_THE PROBLEM_. Reproduce all of the material below, substituting "Identify one element in the interface" for every occurrence of "Locate an element on the screen" and leaving everything else unchanged.
______________________________
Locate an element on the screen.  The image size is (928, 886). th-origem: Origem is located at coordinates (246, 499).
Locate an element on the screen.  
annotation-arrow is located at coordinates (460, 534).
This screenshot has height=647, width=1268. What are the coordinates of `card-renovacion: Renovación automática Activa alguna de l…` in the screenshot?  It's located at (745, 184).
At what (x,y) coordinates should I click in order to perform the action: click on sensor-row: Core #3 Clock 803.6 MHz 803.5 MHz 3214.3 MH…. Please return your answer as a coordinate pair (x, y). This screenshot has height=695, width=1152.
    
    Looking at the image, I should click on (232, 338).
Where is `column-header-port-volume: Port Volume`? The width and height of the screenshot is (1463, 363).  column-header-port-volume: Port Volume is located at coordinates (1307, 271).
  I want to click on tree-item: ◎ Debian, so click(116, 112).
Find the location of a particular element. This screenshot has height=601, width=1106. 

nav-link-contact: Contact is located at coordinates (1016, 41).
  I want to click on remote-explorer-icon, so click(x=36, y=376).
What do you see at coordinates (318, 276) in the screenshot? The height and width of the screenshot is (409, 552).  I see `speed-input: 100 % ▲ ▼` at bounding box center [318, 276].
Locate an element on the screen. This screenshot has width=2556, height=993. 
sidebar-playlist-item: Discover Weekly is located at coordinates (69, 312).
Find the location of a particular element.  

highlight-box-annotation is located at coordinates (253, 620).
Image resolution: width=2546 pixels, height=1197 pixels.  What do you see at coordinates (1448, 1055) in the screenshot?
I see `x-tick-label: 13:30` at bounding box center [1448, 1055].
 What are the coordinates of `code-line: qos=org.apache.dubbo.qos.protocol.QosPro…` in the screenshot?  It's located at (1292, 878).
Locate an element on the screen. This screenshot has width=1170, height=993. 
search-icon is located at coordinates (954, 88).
______________________________
_RESULT_.
Identify one element in the interface.  The image size is (928, 886). th-origem: Origem is located at coordinates (246, 499).
Identify one element in the interface.  
annotation-arrow is located at coordinates (460, 534).
This screenshot has height=647, width=1268. What are the coordinates of `card-renovacion: Renovación automática Activa alguna de l…` in the screenshot?  It's located at (745, 184).
At what (x,y) coordinates should I click in order to perform the action: click on sensor-row: Core #3 Clock 803.6 MHz 803.5 MHz 3214.3 MH…. Please return your answer as a coordinate pair (x, y). This screenshot has height=695, width=1152.
    
    Looking at the image, I should click on (232, 338).
Where is `column-header-port-volume: Port Volume`? The width and height of the screenshot is (1463, 363).  column-header-port-volume: Port Volume is located at coordinates (1307, 271).
  I want to click on tree-item: ◎ Debian, so click(116, 112).
Find the location of a particular element. This screenshot has height=601, width=1106. 

nav-link-contact: Contact is located at coordinates (1016, 41).
  I want to click on remote-explorer-icon, so click(x=36, y=376).
What do you see at coordinates (318, 276) in the screenshot? The height and width of the screenshot is (409, 552).  I see `speed-input: 100 % ▲ ▼` at bounding box center [318, 276].
Identify one element in the interface. This screenshot has width=2556, height=993. 
sidebar-playlist-item: Discover Weekly is located at coordinates (69, 312).
Find the location of a particular element.  

highlight-box-annotation is located at coordinates (253, 620).
Image resolution: width=2546 pixels, height=1197 pixels.  What do you see at coordinates (1448, 1055) in the screenshot?
I see `x-tick-label: 13:30` at bounding box center [1448, 1055].
 What are the coordinates of `code-line: qos=org.apache.dubbo.qos.protocol.QosPro…` in the screenshot?  It's located at (1292, 878).
Identify one element in the interface. This screenshot has width=1170, height=993. 
search-icon is located at coordinates (954, 88).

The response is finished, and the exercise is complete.